Selon l’article 19 du nouveau Code Pénal de 1995 (Cuello Contreras, 2001, 49), le nouveau système fait manifestement référence à la responsabilité pénale des mineurs. Ceci est confirmé (l’article 5 de la Loi Organique 5/2000) lors de la commission d’actes punissables et en l’absence de toute circonstance justifiant l’exemption ou la suppression de la responsabilité pénale envisagée pour les adultes par le Code Pénal. Il y a donc déjà suffisamment de raisons pour affirmer que, selon la loi espagnole, l’âge limite pour l’imputabilité pénale ("présomption irréfutable d’irresponsabilité", Sánchez García de Paz, 2000, 706) a été fixé aujourd’hui à 14 ans (art. 3 de la Loi Organique 5/2000), et que l’imputabilité pénale peut exister entre 14 et 18 ans.

La Loi fait une distinction importante entre deux tranches d’âge (14-15 ans et 16-18 ans) ; mais la différence de traitement est parfois trop grande. Quant aux jeunes de plus de 18 ans, la meilleure solution consisterait à les envoyer auprès du magistrat pour adultes, en autorisant ce dernier à appliquer la législation pour mineurs, notamment ses mesures et ses possibilités d’éviter ou suspendre les procédures.

Les procédures des mineurs ressemblent trop à celles utilisées chez les adultes, bien qu’il existe de grandes différences. En principe, les possibilités laissées ouvertes pour la diversion devraient être considérées comme suffisantes. Le procureur est encore chargé d’une gamme excessivement large de fonctions et de tâches. La réglementation des mesures préventives est trop restrictive et la période de détention comme précaution peut, dans la pratique, s’avérer trop longue. L’envoi de mineurs de moins de 18 ans accusés d’actes terroristes auprès de la Cour Nationale de Justice (Audiencia Nacional, mesure introduite par la Loi Organique 7/2000) est contraire au principe de proximité et ne fait qu’imiter le système appliqué aux adultes. Quant à la participation de l’équipe technique, il aurait fallu accorder plus d’importance dans sa communication avec le Juge des mineurs.

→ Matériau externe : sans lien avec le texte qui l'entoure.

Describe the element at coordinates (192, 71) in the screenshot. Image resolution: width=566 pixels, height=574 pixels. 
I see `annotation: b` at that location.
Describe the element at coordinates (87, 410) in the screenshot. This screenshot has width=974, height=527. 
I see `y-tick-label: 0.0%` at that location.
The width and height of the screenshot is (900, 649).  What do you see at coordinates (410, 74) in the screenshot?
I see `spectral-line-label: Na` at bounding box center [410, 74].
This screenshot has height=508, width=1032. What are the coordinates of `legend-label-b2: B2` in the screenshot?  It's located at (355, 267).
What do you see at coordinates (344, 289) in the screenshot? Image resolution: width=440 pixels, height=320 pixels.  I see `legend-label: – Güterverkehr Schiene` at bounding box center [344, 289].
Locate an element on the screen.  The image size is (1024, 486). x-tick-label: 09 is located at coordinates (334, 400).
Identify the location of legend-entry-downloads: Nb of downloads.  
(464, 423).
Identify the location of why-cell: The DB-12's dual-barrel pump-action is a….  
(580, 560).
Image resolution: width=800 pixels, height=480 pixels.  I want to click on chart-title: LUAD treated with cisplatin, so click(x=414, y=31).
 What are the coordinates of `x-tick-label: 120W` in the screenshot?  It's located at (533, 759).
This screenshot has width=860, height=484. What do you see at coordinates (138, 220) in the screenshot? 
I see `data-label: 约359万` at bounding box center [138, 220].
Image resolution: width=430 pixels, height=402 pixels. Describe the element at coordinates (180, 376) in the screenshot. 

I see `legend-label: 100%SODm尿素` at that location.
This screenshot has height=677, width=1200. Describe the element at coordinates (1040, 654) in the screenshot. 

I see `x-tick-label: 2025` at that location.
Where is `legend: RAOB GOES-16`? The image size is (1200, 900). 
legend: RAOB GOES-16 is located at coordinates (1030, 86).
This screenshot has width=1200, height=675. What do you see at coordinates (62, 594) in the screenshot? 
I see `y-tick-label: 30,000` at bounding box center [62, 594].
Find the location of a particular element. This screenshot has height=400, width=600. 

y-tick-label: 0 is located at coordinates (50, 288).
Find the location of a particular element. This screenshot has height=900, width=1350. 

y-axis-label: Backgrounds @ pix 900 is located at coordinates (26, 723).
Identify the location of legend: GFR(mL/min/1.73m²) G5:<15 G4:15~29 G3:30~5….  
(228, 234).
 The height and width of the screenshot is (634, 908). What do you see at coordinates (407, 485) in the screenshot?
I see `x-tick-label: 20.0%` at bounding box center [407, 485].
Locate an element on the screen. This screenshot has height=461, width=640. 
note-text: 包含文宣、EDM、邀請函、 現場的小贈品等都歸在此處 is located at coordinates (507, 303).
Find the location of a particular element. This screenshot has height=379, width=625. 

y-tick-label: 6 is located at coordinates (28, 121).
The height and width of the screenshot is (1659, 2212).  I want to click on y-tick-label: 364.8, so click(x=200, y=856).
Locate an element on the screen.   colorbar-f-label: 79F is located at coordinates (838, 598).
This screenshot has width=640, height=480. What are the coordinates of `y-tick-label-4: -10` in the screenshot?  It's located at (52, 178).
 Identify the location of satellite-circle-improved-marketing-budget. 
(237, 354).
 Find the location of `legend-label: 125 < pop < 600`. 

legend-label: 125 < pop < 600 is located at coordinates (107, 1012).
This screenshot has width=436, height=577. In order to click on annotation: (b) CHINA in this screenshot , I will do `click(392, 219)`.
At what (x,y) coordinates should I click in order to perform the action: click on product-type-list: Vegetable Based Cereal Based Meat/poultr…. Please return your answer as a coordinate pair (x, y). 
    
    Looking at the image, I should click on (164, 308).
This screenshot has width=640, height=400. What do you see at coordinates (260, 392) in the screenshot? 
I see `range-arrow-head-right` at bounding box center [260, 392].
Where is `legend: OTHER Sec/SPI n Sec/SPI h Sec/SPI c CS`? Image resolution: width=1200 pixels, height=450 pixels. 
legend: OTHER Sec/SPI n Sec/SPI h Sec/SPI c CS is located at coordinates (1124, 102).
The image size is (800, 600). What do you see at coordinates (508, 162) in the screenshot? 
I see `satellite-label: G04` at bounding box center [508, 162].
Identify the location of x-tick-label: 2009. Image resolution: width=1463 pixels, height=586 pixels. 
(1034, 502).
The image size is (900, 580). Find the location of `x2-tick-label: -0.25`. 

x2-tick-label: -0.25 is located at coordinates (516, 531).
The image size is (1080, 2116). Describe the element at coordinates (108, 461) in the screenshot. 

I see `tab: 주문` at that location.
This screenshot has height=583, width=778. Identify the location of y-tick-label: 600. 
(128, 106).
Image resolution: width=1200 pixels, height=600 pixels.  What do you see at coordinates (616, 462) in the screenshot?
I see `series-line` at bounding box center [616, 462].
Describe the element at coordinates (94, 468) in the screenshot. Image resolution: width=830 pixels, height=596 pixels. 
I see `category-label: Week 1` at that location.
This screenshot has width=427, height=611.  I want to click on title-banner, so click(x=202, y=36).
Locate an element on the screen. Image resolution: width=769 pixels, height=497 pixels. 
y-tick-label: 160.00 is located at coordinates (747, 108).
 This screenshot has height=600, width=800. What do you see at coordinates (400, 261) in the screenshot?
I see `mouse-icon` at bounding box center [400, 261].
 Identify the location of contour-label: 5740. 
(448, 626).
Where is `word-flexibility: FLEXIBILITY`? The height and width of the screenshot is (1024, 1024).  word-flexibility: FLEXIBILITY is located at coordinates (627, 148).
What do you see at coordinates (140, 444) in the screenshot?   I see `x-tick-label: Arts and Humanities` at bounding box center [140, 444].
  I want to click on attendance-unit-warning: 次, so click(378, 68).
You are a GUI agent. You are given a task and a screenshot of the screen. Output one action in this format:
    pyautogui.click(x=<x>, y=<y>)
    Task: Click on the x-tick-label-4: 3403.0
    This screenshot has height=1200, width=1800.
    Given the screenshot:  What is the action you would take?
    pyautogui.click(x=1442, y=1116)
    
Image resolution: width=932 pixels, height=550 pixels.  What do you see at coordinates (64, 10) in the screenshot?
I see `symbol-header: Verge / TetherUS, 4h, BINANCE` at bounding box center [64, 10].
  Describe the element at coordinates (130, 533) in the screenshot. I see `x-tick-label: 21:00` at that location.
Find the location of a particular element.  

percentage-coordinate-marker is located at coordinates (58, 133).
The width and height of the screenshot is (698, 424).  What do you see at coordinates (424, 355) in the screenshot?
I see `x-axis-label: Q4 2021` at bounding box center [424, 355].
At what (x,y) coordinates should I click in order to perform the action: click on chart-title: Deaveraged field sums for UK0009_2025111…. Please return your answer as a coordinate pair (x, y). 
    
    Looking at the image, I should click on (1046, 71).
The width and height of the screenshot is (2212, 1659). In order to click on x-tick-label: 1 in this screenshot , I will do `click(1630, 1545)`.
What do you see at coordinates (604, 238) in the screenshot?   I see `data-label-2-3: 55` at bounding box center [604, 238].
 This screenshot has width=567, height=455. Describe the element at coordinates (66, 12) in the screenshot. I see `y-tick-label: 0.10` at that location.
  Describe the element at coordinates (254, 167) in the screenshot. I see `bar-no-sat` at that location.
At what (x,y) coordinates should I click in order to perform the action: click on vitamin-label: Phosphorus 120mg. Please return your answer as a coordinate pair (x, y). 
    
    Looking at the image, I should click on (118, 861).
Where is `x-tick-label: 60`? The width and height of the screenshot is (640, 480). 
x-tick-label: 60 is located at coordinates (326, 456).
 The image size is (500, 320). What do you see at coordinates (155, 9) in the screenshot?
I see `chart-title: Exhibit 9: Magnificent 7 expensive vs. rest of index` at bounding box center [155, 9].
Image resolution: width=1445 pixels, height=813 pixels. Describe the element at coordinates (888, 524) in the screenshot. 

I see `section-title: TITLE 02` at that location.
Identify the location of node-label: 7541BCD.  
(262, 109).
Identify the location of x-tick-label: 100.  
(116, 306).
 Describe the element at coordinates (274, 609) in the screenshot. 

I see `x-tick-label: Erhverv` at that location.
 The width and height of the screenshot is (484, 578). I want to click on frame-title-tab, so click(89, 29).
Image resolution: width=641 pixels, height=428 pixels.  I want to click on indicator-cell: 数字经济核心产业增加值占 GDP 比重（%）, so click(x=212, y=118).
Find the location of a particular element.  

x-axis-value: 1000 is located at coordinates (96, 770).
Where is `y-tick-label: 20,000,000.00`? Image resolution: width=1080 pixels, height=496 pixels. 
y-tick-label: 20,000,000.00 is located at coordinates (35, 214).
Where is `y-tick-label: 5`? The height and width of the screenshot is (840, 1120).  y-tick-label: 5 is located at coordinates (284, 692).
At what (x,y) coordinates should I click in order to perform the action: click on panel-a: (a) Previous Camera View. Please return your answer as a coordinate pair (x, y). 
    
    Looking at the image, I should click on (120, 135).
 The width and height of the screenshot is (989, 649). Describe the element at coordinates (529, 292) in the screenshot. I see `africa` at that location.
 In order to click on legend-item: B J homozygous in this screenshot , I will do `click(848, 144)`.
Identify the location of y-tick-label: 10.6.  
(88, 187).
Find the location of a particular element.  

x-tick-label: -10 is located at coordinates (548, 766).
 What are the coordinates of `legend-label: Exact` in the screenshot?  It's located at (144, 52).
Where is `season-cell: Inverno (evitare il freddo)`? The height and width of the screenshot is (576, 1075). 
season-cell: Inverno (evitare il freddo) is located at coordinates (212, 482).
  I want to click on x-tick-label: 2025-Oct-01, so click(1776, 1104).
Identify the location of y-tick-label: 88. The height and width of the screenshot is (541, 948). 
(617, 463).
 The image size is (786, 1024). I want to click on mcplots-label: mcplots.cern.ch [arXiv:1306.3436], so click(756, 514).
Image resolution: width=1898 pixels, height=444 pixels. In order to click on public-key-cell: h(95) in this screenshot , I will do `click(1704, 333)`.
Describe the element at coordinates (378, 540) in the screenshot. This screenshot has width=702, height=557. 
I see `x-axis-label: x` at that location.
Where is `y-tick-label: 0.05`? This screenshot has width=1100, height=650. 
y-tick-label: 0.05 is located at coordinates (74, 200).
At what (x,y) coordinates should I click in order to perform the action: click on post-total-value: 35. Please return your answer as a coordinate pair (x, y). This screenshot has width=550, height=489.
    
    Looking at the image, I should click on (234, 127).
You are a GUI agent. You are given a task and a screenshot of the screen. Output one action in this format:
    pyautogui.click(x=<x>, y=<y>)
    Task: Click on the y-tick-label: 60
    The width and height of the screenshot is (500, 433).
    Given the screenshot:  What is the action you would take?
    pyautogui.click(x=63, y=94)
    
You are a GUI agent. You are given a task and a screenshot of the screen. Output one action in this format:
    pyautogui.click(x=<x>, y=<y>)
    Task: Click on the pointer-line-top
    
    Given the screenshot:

A la lumière de la réglementation, les mesures doivent être considérées comme de véritables sanctions pour mineurs (Cerezo Mir, 2000, 106 ; García Pérez, 2000, 686 ; Etxebarria Zarrabeitia, 2001, 32 ; contre Feijoo Sánchez, 2001, 27 ff.), autrement dit, des "sanctions punitives" (Sánchez García de Paz, 2000, 719). Il est vrai qu’il existe une grande gamme de mesures, mais il manque des solutions plus imaginatives qui pourraient peut-être être mises en pratique avec des programmes socio-éducatifs. Finalement, la durée des interventions prévues pour des cas extrêmement graves est généralement considérée comme excessive.